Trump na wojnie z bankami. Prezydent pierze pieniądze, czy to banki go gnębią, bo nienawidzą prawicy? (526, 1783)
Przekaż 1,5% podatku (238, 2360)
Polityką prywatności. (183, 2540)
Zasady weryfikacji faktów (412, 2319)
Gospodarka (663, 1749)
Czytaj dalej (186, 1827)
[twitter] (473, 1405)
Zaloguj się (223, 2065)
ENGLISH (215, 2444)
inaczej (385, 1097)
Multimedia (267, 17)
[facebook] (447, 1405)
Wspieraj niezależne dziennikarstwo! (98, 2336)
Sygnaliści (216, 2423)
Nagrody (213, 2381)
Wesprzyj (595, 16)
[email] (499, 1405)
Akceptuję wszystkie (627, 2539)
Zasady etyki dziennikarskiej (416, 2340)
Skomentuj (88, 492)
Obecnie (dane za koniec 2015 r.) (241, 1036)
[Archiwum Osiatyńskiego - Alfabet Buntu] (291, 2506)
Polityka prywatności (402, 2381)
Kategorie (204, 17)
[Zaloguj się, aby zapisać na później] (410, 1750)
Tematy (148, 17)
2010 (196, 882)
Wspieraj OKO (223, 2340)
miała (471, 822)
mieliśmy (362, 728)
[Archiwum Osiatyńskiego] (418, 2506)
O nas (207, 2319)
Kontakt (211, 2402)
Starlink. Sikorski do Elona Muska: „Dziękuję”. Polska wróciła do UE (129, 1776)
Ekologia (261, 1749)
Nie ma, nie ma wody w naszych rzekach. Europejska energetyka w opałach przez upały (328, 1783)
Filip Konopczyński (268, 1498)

----------------------------------------

Once you find the line containing "Skomentuj (88, 492)", copy it and every line after it through the end of the records, exactly as they stand.

- **Response below**:
Skomentuj (88, 492)
Obecnie (dane za koniec 2015 r.) (241, 1036)
[Archiwum Osiatyńskiego - Alfabet Buntu] (291, 2506)
Polityka prywatności (402, 2381)
Kategorie (204, 17)
[Zaloguj się, aby zapisać na później] (410, 1750)
Tematy (148, 17)
2010 (196, 882)
Wspieraj OKO (223, 2340)
miała (471, 822)
mieliśmy (362, 728)
[Archiwum Osiatyńskiego] (418, 2506)
O nas (207, 2319)
Kontakt (211, 2402)
Starlink. Sikorski do Elona Muska: „Dziękuję”. Polska wróciła do UE (129, 1776)
Ekologia (261, 1749)
Nie ma, nie ma wody w naszych rzekach. Europejska energetyka w opałach przez upały (328, 1783)
Filip Konopczyński (268, 1498)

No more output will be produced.